## WHAT THE TASK REQUIRES
Look through the material below and copy exactly the lines from the line with "Viewport: 961px width, 1232px height." to the line with "Viewport: 768px width, 432px height.", those two lines included.

## TASK DATA
—————
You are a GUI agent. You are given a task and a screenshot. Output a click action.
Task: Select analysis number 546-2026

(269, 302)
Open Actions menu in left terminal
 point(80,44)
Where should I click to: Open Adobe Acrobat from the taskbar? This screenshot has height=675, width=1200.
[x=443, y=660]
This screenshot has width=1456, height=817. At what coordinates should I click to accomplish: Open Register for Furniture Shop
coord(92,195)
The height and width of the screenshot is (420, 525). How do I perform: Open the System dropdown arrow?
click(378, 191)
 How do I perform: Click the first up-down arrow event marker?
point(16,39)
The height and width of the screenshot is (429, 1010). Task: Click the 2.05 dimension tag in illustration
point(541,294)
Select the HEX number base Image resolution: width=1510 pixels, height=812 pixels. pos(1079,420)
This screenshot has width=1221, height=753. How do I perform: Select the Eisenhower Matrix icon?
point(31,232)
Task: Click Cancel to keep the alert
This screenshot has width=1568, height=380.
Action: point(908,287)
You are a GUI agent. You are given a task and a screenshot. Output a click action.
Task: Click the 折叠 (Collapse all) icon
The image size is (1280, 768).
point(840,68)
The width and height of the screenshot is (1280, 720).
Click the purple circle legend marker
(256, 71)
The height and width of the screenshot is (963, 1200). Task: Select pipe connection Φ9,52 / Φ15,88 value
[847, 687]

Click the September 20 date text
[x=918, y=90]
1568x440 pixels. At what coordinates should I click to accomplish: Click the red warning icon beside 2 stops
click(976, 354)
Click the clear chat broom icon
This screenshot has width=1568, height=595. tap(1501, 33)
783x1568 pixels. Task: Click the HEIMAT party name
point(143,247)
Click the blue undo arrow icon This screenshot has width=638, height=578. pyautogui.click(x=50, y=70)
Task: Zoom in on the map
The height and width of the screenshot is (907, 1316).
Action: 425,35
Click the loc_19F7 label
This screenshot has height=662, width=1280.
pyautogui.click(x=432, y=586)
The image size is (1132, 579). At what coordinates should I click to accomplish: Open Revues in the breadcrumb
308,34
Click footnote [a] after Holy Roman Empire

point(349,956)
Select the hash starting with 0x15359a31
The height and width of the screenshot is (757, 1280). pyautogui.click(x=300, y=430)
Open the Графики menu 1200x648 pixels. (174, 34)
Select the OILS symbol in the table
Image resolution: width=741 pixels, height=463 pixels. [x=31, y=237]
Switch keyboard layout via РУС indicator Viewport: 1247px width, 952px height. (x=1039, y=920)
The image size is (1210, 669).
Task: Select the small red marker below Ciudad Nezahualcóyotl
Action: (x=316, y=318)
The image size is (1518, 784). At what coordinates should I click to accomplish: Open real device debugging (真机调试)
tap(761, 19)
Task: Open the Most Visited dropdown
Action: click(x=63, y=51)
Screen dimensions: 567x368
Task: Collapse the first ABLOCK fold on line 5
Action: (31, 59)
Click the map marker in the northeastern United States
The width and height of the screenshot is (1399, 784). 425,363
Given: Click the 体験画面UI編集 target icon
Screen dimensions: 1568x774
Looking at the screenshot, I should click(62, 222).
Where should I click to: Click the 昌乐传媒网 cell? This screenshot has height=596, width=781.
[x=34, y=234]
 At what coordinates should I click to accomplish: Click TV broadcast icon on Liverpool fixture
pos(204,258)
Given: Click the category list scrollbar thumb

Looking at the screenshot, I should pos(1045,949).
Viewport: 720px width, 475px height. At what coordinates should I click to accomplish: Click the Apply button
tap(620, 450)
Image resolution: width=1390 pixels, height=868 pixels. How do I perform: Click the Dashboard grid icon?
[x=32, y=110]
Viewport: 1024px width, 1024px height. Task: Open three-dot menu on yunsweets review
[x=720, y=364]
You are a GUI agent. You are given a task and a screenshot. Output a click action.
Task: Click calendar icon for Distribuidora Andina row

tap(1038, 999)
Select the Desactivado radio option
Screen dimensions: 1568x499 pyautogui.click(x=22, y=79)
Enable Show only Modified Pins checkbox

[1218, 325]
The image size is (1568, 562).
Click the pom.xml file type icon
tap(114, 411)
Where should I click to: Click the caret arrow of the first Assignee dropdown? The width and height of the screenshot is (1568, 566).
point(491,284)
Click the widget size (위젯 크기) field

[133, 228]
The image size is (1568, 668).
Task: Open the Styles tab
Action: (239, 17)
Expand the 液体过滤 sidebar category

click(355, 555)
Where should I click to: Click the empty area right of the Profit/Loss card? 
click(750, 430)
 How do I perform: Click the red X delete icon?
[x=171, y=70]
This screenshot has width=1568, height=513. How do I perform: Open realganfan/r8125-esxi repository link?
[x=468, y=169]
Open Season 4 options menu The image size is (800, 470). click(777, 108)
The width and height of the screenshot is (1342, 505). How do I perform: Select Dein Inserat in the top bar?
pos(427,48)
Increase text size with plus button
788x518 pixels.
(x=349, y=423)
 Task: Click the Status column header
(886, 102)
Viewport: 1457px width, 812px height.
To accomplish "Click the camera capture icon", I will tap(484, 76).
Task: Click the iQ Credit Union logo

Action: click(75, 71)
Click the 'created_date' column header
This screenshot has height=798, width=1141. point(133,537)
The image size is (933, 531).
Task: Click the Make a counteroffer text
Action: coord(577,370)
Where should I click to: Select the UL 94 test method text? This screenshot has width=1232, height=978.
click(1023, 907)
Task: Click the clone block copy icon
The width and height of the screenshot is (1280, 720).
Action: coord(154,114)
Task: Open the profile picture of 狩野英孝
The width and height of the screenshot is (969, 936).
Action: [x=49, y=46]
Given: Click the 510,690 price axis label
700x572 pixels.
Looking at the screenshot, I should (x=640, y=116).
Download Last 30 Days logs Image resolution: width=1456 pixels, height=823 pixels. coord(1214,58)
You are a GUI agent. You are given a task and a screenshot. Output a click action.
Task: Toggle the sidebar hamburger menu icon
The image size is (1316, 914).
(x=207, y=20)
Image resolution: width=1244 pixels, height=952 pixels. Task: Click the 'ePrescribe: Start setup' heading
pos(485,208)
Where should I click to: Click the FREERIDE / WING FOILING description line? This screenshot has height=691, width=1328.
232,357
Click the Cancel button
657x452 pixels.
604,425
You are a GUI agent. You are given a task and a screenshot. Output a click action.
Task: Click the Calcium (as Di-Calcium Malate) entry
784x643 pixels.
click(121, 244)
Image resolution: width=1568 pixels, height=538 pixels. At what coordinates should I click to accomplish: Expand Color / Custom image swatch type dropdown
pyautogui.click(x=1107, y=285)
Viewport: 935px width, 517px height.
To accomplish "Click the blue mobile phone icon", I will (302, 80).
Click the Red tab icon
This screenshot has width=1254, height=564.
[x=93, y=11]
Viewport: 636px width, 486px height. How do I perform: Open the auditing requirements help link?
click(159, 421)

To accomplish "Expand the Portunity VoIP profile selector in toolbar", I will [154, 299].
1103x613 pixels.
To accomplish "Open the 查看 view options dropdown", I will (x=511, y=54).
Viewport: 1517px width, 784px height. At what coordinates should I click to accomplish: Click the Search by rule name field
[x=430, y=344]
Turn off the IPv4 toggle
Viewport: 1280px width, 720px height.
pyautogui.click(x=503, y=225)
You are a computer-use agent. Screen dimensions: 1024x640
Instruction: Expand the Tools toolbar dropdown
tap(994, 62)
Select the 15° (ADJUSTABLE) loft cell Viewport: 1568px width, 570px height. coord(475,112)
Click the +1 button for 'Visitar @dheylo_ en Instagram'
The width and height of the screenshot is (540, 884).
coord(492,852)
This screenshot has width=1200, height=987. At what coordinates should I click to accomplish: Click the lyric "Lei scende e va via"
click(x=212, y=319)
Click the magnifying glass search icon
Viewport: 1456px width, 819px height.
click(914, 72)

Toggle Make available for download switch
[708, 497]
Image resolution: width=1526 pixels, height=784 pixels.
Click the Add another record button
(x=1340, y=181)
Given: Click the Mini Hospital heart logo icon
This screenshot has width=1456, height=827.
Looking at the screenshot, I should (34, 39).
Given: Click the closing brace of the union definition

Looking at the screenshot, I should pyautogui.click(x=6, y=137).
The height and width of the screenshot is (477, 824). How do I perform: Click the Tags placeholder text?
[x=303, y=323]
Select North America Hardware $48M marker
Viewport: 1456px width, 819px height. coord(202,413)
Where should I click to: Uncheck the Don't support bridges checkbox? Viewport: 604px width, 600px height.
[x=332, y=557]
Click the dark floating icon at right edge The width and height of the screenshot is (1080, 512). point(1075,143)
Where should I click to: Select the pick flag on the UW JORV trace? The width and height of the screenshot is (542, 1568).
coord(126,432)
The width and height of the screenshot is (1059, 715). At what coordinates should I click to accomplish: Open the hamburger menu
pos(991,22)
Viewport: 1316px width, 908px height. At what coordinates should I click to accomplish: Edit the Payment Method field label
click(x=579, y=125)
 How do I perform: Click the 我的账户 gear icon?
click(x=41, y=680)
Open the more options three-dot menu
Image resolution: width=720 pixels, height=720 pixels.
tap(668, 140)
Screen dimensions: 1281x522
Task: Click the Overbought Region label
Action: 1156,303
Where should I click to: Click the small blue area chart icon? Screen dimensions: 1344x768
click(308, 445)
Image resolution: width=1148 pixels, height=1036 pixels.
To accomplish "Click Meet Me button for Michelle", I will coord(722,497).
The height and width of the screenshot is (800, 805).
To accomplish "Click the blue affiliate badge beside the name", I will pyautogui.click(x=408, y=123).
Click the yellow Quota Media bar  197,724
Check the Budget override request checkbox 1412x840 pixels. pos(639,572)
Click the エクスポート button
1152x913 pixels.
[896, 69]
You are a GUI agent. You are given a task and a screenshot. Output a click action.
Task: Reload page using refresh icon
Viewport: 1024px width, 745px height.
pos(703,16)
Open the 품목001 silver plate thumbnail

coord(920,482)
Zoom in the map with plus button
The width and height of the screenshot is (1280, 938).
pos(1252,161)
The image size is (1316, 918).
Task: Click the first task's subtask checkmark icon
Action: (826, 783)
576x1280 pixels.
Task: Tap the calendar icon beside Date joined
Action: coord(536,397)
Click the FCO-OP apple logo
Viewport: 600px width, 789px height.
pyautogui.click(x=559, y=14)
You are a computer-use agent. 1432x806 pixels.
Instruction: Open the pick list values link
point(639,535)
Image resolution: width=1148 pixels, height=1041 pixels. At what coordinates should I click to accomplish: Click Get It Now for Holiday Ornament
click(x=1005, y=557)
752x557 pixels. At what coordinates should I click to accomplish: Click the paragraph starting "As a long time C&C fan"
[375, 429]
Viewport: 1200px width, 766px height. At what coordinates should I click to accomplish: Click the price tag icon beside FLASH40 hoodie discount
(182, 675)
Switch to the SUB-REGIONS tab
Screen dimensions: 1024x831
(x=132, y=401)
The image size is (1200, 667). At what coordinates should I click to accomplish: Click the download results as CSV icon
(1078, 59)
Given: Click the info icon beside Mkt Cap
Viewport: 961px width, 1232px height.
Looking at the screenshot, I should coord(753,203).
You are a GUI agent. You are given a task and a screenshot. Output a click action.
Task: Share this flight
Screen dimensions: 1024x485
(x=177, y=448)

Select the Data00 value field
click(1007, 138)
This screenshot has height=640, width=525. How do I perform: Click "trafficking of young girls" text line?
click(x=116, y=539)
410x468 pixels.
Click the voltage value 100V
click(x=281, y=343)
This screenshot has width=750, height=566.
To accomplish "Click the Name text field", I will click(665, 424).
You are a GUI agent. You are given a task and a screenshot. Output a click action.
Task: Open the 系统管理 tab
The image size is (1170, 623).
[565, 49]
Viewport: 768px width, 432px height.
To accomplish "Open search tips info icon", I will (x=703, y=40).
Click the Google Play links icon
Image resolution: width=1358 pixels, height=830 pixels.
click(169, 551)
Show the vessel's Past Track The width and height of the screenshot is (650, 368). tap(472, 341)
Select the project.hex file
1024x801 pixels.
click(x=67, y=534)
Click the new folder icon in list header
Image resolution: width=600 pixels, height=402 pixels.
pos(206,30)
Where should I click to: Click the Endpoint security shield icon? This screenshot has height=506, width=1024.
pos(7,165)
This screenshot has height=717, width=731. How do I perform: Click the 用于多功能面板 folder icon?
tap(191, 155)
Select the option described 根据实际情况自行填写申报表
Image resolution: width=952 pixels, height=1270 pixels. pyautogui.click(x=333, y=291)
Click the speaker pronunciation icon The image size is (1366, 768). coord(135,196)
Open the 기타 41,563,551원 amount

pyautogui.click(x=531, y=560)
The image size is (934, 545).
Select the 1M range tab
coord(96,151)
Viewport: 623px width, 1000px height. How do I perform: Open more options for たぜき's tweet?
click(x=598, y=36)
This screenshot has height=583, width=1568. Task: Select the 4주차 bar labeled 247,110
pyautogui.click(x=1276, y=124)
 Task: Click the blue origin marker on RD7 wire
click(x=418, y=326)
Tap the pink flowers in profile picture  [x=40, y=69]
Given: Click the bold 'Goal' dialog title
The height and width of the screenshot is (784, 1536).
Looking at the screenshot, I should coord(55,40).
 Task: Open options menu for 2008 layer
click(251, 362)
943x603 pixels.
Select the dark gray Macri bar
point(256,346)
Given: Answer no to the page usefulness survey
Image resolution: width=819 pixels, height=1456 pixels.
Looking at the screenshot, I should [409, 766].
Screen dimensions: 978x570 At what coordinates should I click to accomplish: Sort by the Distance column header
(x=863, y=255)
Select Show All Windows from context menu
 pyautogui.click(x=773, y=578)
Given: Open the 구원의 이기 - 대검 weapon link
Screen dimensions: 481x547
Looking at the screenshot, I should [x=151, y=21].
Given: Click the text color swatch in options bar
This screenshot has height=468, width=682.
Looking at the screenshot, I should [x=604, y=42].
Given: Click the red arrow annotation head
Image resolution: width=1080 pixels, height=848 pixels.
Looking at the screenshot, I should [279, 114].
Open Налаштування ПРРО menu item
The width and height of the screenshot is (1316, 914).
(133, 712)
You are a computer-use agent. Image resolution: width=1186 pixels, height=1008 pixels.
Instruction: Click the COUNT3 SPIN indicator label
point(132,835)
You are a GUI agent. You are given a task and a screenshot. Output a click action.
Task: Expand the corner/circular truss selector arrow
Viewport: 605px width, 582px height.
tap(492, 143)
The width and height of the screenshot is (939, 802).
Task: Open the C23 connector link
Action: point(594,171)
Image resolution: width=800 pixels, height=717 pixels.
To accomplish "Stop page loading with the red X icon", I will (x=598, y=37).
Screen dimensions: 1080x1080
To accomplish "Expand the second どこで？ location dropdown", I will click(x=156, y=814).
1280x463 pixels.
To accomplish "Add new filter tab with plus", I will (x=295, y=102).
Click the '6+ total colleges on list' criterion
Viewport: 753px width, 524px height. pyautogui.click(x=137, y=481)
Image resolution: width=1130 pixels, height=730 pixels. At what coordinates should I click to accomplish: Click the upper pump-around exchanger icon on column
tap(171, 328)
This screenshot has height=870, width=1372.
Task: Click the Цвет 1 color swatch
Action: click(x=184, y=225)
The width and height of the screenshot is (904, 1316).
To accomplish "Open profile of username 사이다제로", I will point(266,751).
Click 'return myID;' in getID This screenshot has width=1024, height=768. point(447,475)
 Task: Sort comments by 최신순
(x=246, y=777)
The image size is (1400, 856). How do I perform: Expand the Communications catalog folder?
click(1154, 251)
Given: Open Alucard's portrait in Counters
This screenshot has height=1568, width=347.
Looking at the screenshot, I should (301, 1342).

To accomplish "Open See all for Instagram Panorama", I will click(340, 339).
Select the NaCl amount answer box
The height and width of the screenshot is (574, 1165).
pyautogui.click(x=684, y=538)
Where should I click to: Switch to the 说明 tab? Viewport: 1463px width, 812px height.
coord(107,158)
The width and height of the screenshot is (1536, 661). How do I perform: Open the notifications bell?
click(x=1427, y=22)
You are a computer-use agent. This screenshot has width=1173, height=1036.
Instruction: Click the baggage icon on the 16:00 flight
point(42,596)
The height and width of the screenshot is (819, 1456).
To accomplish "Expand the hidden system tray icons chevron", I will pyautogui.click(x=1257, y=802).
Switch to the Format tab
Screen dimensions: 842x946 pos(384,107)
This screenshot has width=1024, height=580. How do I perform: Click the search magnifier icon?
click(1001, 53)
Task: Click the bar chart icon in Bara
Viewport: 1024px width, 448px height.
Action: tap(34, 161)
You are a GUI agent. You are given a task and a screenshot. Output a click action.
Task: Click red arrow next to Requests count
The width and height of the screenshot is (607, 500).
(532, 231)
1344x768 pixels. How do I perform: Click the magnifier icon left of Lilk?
—————
## WRITTEN SOLUTION
Viewport: 961px width, 1232px height.
Looking at the screenshot, I should coord(753,203).
You are a GUI agent. You are given a task and a screenshot. Output a click action.
Task: Share this flight
Screen dimensions: 1024x485
(x=177, y=448)

Select the Data00 value field
click(1007, 138)
This screenshot has height=640, width=525. How do I perform: Click "trafficking of young girls" text line?
click(x=116, y=539)
410x468 pixels.
Click the voltage value 100V
click(x=281, y=343)
This screenshot has width=750, height=566.
To accomplish "Click the Name text field", I will click(665, 424).
You are a GUI agent. You are given a task and a screenshot. Output a click action.
Task: Open the 系统管理 tab
The image size is (1170, 623).
[565, 49]
Viewport: 768px width, 432px height.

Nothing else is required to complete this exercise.